Hey, here is how I have done it in the past:
library(data.table)
library(dplyr)
temp_chrom <- vcfR::read.vcfR(vcf_path)
temp_gt <- temp_chrom@gt[,] %>% as.data.table
temp_out <- data.table(CHR = temp_chrom@fix[,"CHROM"], POS = temp_chrom@fix[,"POS"] %>% as.integer(),
REF = temp_chrom@fix[,"REF"],
ALT = temp_chrom@fix[,"ALT"])
Simplified_VCF <- cbind(temp_out, temp_gt)
Here is a snippet of the output:
> Simplified_VCF
CHR POS REF ALT FORMAT Collarless_A_val Collarless_B_val Collarless_C_val
1: CM029350.1 100 T A GT:AD:DP:GQ:PGT:PID:PL:PS 0/0:34,0:34:93:.:.:0,93,1395 0/0:40,0:40:99:.:.:0,114,1710 0/0:39,0:39:58:.:.:0,58,1368
2: CM029350.1 106 A G GT:AD:DP:GQ:PGT:PID:PL:PS 0/0:34,0:34:90:.:.:0,90,1350 0/0:44,0:44:99:.:.:0,120,1800 0/0:43,0:43:48:.:.:0,48,1424
3: CM029350.1 242 A C GT:AD:DP:GQ:PL 0/0:37,0:37:99:0,102,1530 0/0:47,0:47:99:0,101,1709 0/0:49,0:49:99:0,112,1800
4: CM029350.1 1509 G A GT:AD:DP:GQ:PL 1/1:0,57:57:99:2109,170,0 1/1:0,83:83:99:3042,247,0 1/1:0,70:70:99:2452,209,0
5: CM029350.1 1763 G A GT:AD:DP:GQ:PL 0/0:43,0:43:99:0,106,1422 0/0:54,0:54:99:0,106,1516 0/0:62,0:62:99:0,118,1800
---
248278: CM029350.1 27080198 G C GT:AD:DP:GQ:PL 1/1:0,47:47:99:1768,141,0 1/1:0,66:66:99:2439,198,0 1/1:0,64:64:99:2307,191,0
248279: CM029350.1 27080215 A T GT:AD:DP:GQ:PL 1/1:0,49:49:99:1816,146,0 1/1:0,59:59:99:2152,176,0 1/1:0,66:66:99:2498,198,0
248280: CM029350.1 27080272 A G GT:AD:DP:GQ:PGT:PID:PL:PS 1|1:0,44:44:99:1|1:27080272_A_G:1968,132,0:27080272 1|1:0,48:48:99:1|1:27080272_A_G:2141,144,0:27080272 1|1:0,40:40:99:1|1:27080272_A_G:1796,120,0:27080272
248281: CM029350.1 27080280 T C GT:AD:DP:GQ:PGT:PID:PL:PS 1|1:0,42:42:99:1|1:27080272_A_G:1890,126,0:27080272 1|1:0,45:45:99:1|1:27080272_A_G:2025,135,0:27080272 1|1:0,40:40:99:1|1:27080272_A_G:1796,120,0:27080272
248282: CM029350.1 27080293 G A GT:AD:DP:GQ:PGT:PID:PL:PS 1|1:0,34:34:99:1|1:27080272_A_G:1530,102,0:27080272 1|1:0,44:44:99:1|1:27080272_A_G:1980,132,0:27080272 1|1:0,36:36:99:1|1:27080272_A_G:1620,108,0:27080272
The order of rows accessed by @[fix|gt|ann] are preserved, so you can use cbind to bind dataframes.
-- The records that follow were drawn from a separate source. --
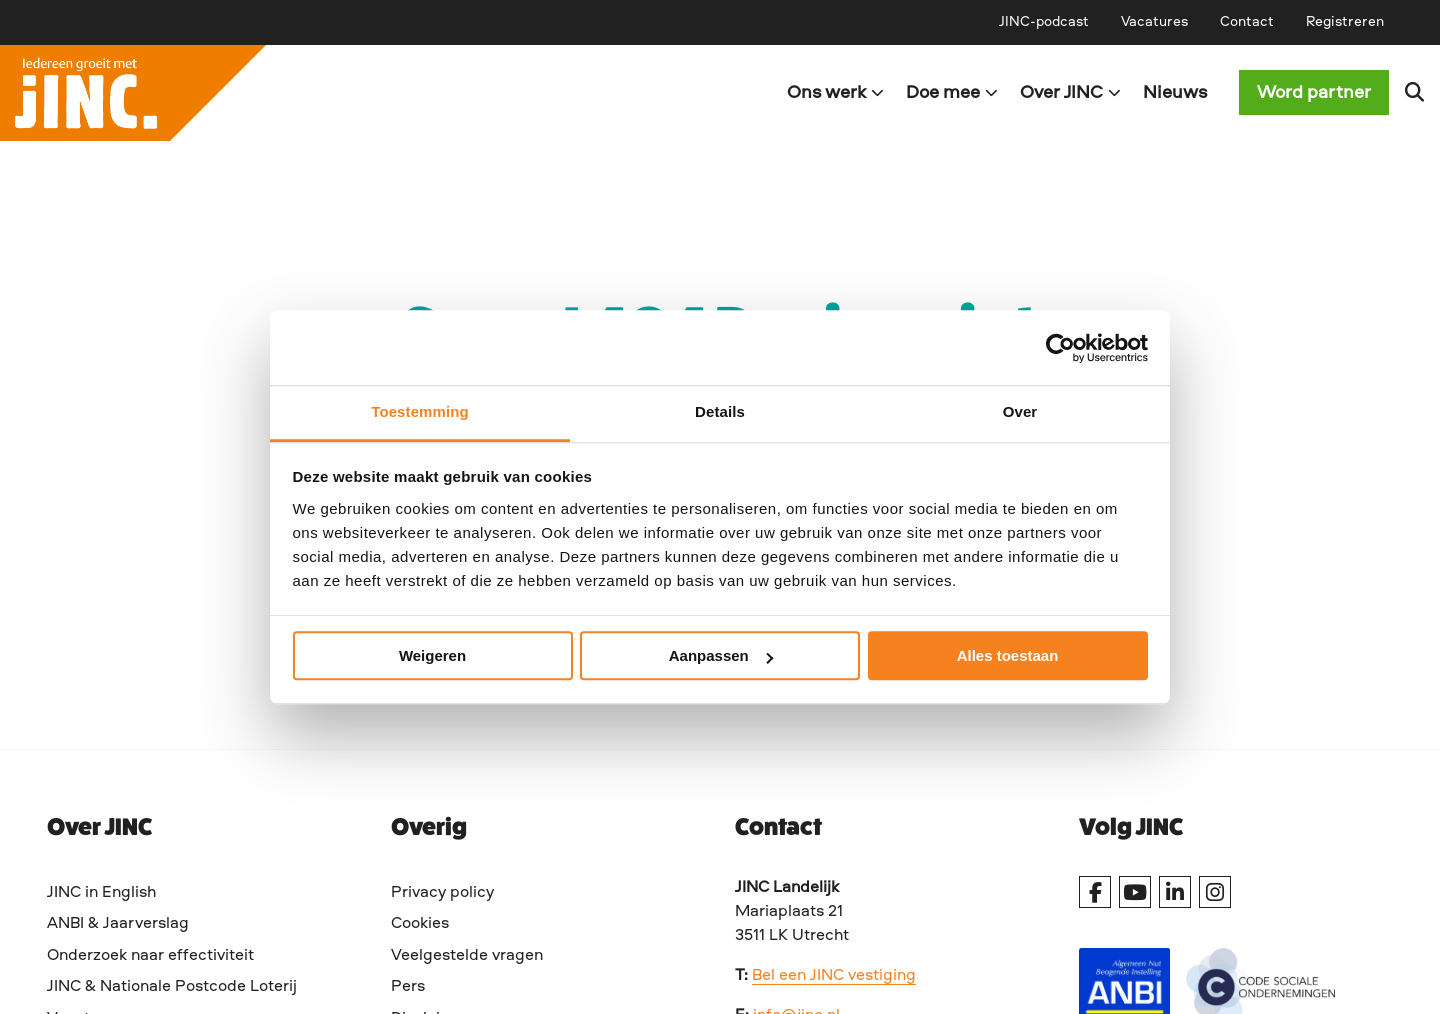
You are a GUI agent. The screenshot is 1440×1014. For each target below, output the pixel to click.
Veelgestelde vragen (467, 956)
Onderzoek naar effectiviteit (150, 956)
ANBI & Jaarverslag (118, 924)
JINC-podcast (1044, 22)
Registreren (1345, 22)
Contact (1247, 22)
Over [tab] (1020, 411)
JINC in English (101, 893)
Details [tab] (720, 411)
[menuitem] (1044, 22)
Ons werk (835, 93)
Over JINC (1070, 93)
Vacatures (1154, 22)
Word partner (1314, 93)
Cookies (420, 924)
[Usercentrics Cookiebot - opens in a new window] (1060, 348)
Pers (408, 987)
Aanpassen (721, 655)
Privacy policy (442, 893)
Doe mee (952, 93)
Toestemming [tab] (420, 411)
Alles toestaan (1008, 655)
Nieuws (1175, 93)
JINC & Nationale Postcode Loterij (172, 987)
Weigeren (432, 655)
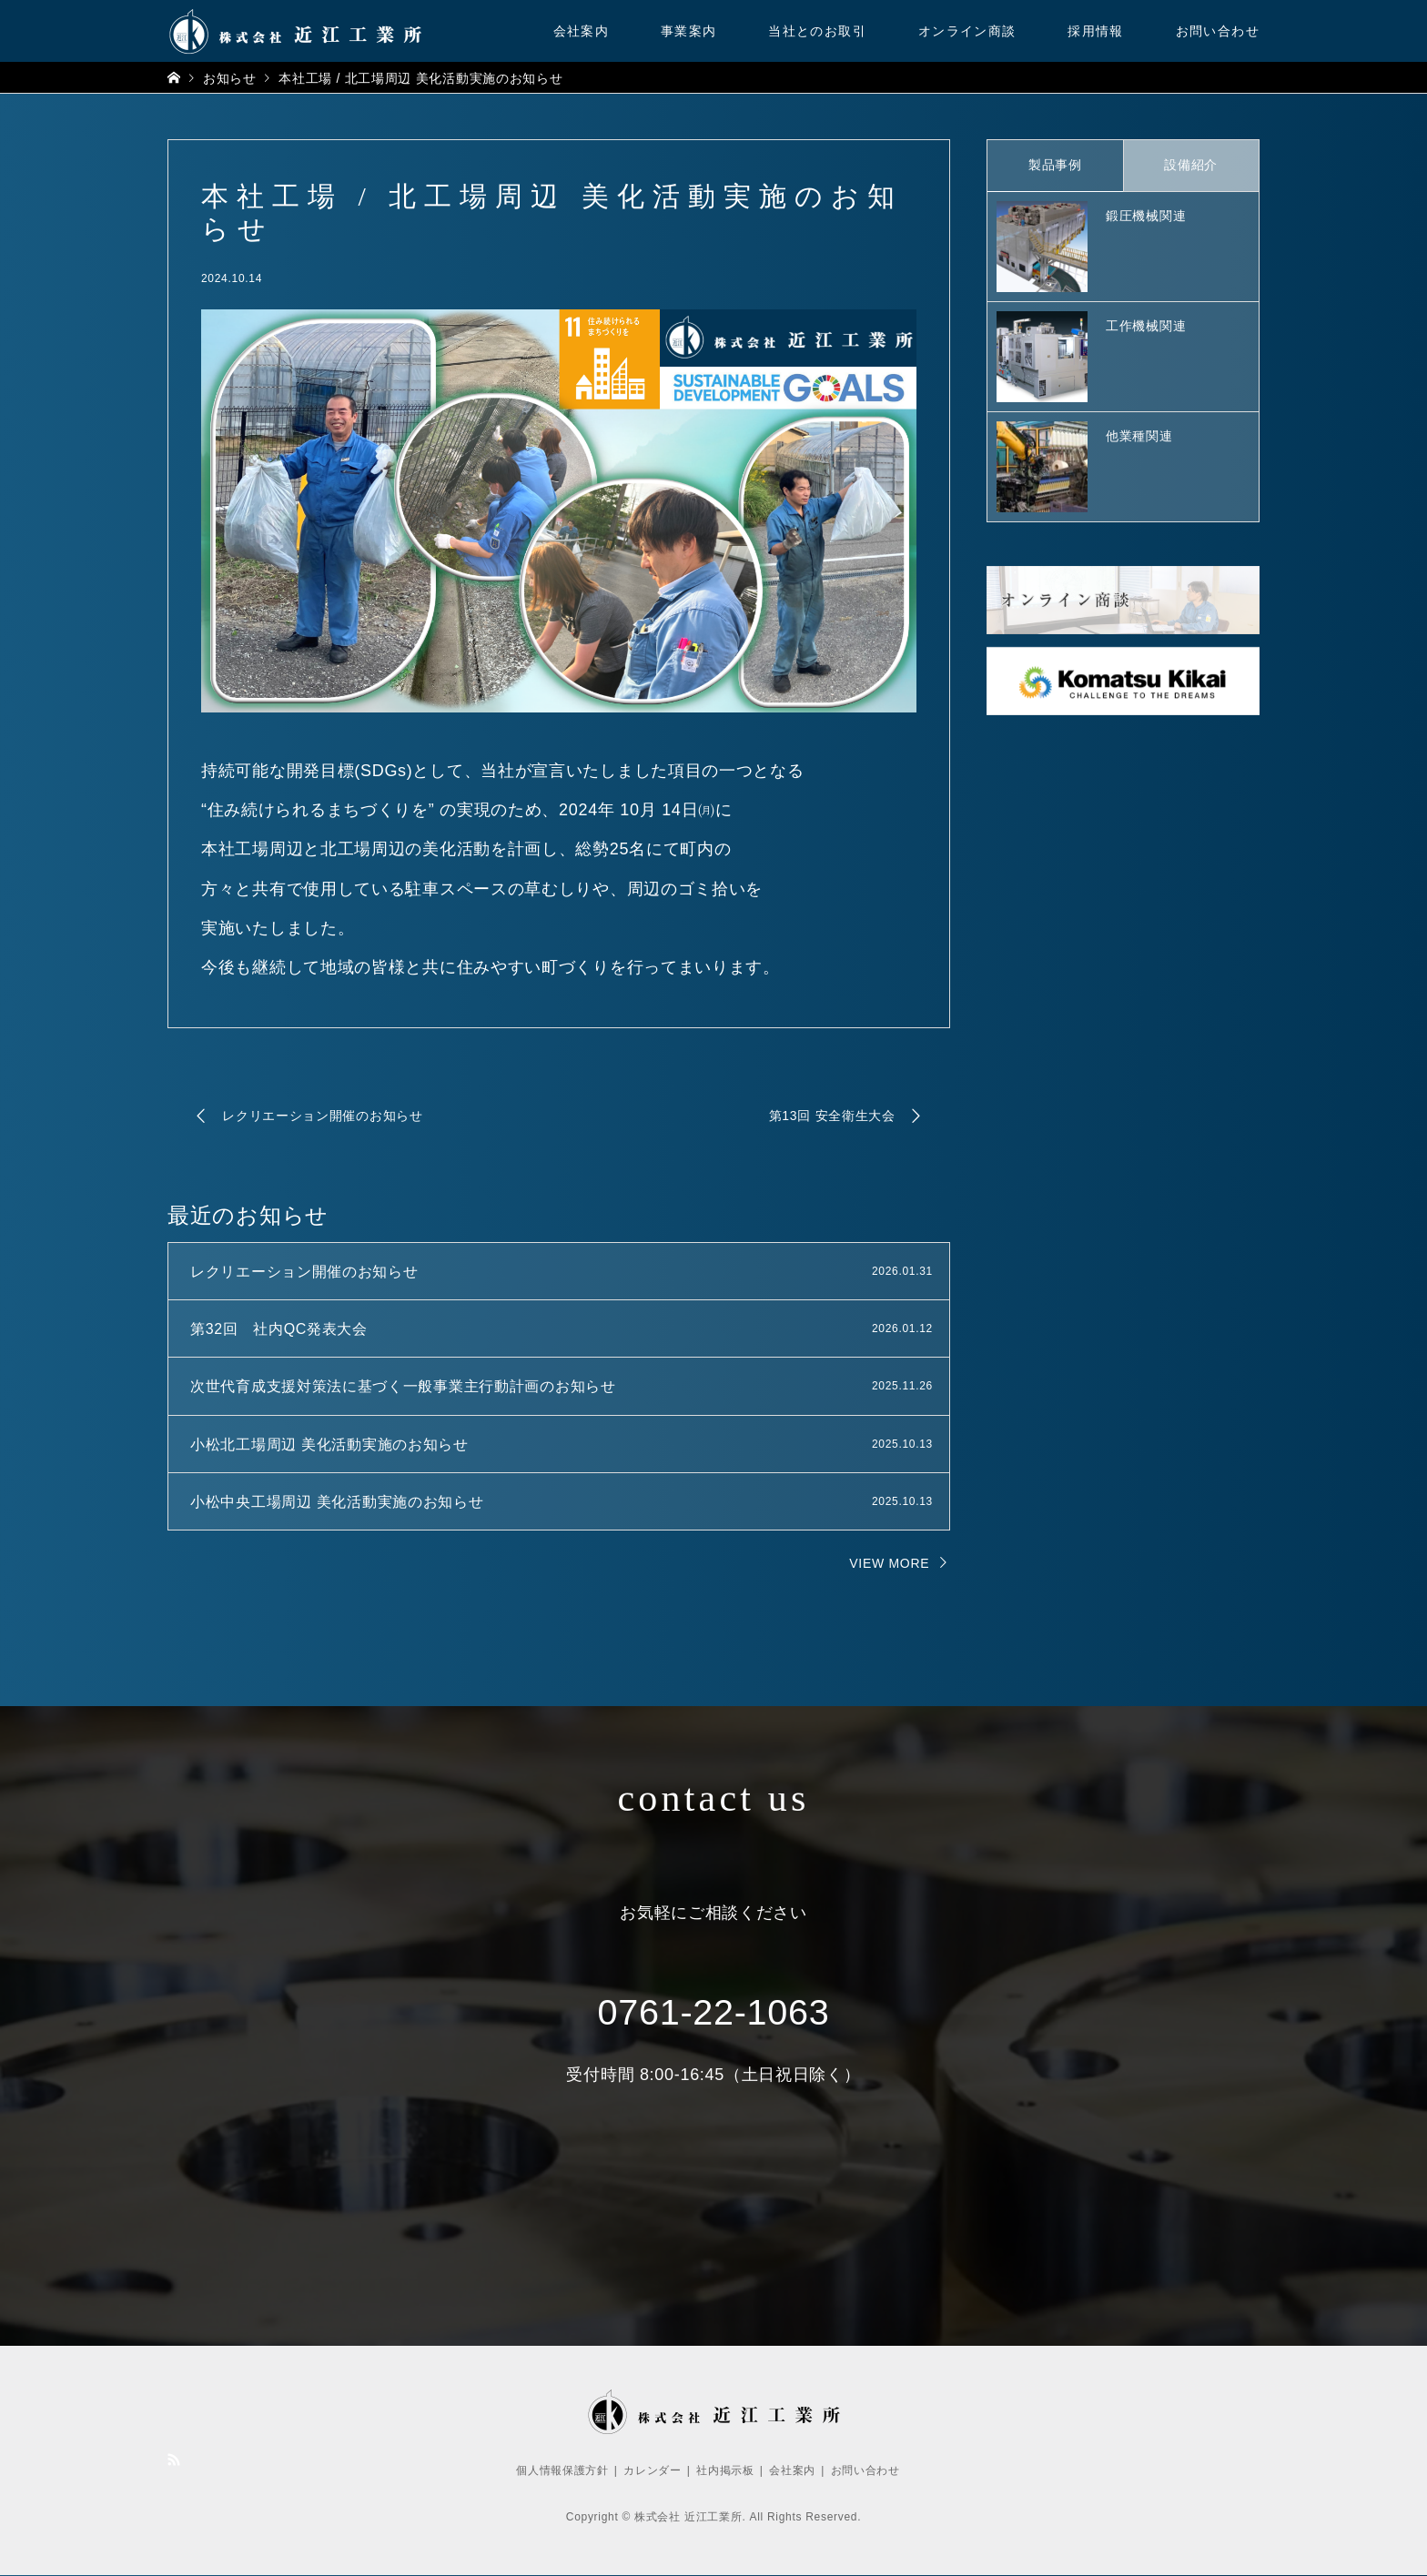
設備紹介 (1191, 164)
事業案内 (689, 31)
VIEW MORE (889, 1563)
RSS (173, 2459)
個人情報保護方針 (562, 2470)
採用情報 (1096, 31)
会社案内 (581, 31)
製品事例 (1055, 164)
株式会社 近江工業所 (688, 2517)
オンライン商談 (967, 31)
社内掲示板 (725, 2470)
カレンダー (652, 2470)
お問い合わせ (1218, 31)
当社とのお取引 (817, 31)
If you do not want to use data.table then replace as.data.table with as.data.frame.
Thank you for the code and idea dthorbur! I think the code to generate temp_output in the last row is missing, which is probably your way of loading the annotations in R. Do you proceed with a chrom object or just with read.csv()?
Oops, I wrote the wrong variable name. I have fixed the line in the post.